T cells are classified as naïve, effector, or memory cells according to the expression of CD45 isoforms and CCR7, a chemokine receptor that helps T cells home to lymph nodes (Ebert et al., 2005). Memory T cells in the context of persistent herpes virus infection contribute to relative control and immunosurveillance of active replication or viral reactivation (Torti and Oxenius, 2012). Effector T cells have a superior capacity to respond quickly to antigenic stimulation compared with naïve T cells (Sallusto and Lanzavecchia, 2009). However, the roles of effective/memory T cells in stroke currently remain unclear. Low numbers of T lymphocytes flow into the healthy brain; however, the role of these cells in stroke is not well understood but has increasingly attracted the attention of researchers (Gemechu and Bentivoglio, 2012).

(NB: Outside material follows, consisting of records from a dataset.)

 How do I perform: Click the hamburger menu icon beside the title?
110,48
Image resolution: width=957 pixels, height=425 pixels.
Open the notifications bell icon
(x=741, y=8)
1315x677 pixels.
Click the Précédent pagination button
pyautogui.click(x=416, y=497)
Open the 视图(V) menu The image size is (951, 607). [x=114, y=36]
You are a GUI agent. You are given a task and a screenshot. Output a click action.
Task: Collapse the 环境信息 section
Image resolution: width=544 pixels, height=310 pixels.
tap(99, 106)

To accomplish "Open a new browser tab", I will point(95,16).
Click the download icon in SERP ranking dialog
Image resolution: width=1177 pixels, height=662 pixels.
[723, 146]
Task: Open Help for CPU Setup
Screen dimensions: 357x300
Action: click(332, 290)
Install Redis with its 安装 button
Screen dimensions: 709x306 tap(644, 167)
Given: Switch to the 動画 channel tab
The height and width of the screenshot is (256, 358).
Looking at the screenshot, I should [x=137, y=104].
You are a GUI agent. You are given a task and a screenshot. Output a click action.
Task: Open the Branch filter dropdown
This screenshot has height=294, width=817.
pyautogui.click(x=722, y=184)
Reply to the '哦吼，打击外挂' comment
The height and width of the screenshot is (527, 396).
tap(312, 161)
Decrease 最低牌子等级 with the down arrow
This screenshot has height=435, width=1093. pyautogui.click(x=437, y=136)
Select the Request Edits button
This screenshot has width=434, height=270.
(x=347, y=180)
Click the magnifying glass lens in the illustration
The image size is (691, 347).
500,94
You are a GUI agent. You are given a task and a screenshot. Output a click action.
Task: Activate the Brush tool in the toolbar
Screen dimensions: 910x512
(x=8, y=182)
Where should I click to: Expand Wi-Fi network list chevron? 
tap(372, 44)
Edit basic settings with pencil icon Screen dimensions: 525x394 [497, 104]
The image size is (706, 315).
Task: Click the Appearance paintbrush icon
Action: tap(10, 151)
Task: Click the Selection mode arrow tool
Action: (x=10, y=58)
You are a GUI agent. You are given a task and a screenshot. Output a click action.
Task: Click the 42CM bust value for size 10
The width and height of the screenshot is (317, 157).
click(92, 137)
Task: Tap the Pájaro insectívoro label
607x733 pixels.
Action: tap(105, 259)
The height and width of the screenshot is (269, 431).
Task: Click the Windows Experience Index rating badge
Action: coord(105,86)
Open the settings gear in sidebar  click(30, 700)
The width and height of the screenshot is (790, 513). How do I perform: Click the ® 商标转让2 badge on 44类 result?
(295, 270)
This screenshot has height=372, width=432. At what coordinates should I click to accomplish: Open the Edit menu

Our research group previously reported that programed cell death-1 (PD-1) and T cell immunoglobulin and mucin domain 3 (Tim-3) are important cell surface markers that play key roles in immune responses. In addition, Zhao et al. (2011) reported that an increase in Tim-3 is positively correlated with IL-17 and TNF-α levels in IS. Ren et al. (2011) reported that the PD-1 pathway limited CNS inflammation and neurologic deficits in an animal stroke model. Therefore, we hypothesized that PD-1/Tim-3 may be associated with T cell alterations in stroke, which may be one of the mechanisms of SIID.
Therefore, to verify our hypothesis and explore the mechanisms underlying SIID, we investigated T cell alterations during different post-stroke phases and the correlations of PD-1 and Tim-3 with the T cell alterations.